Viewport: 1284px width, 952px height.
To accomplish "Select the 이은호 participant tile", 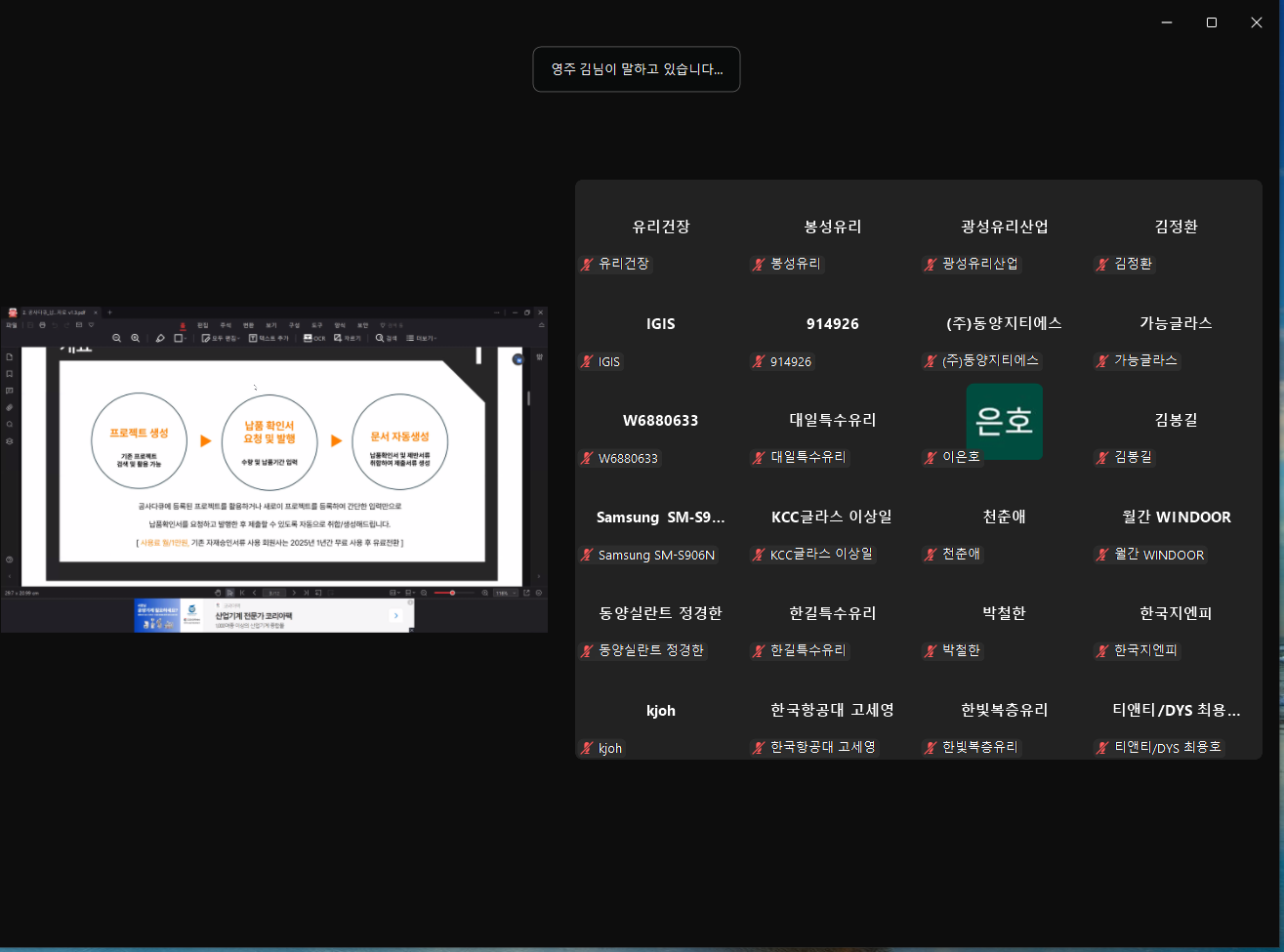I will click(x=1004, y=422).
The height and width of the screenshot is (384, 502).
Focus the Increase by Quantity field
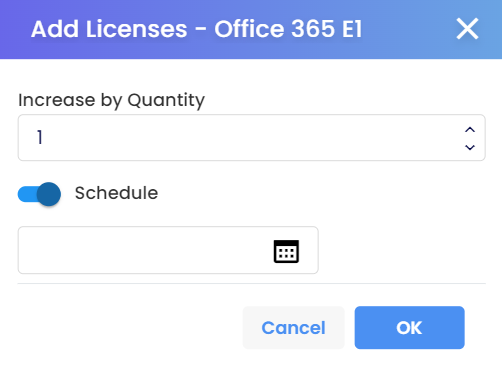tap(251, 138)
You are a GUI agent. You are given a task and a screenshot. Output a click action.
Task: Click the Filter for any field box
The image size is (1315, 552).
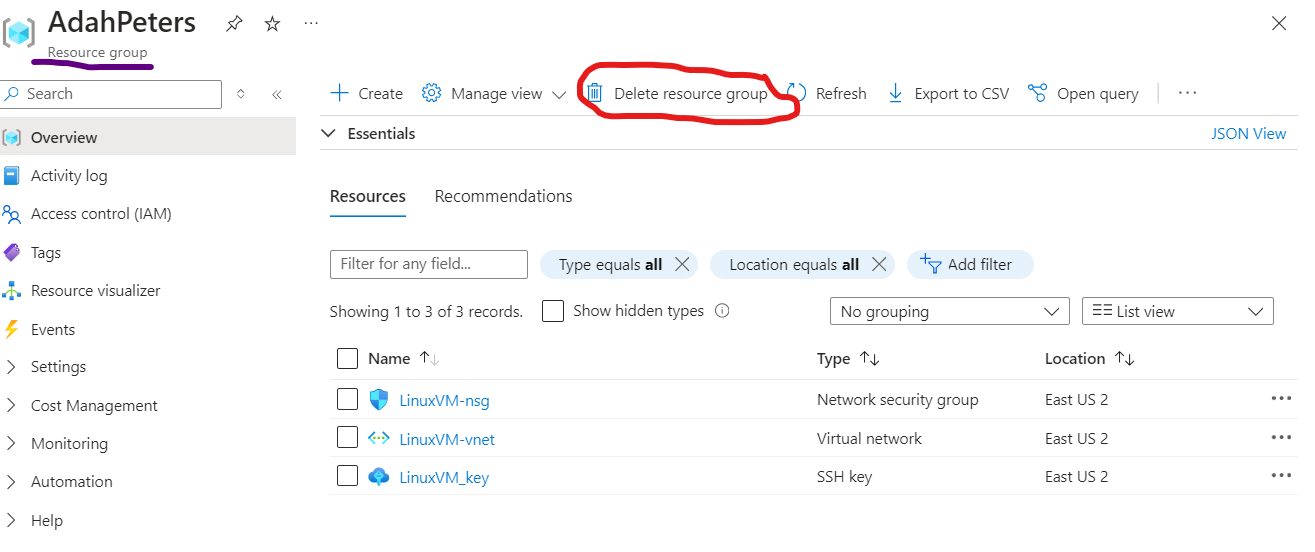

Task statement: Please output the lines from the line that contains "Task: Click the Filter for any field box" through the end of the records, both ends included, exactly and with no pictures.

Result of the task:
Task: Click the Filter for any field box
The image size is (1315, 552).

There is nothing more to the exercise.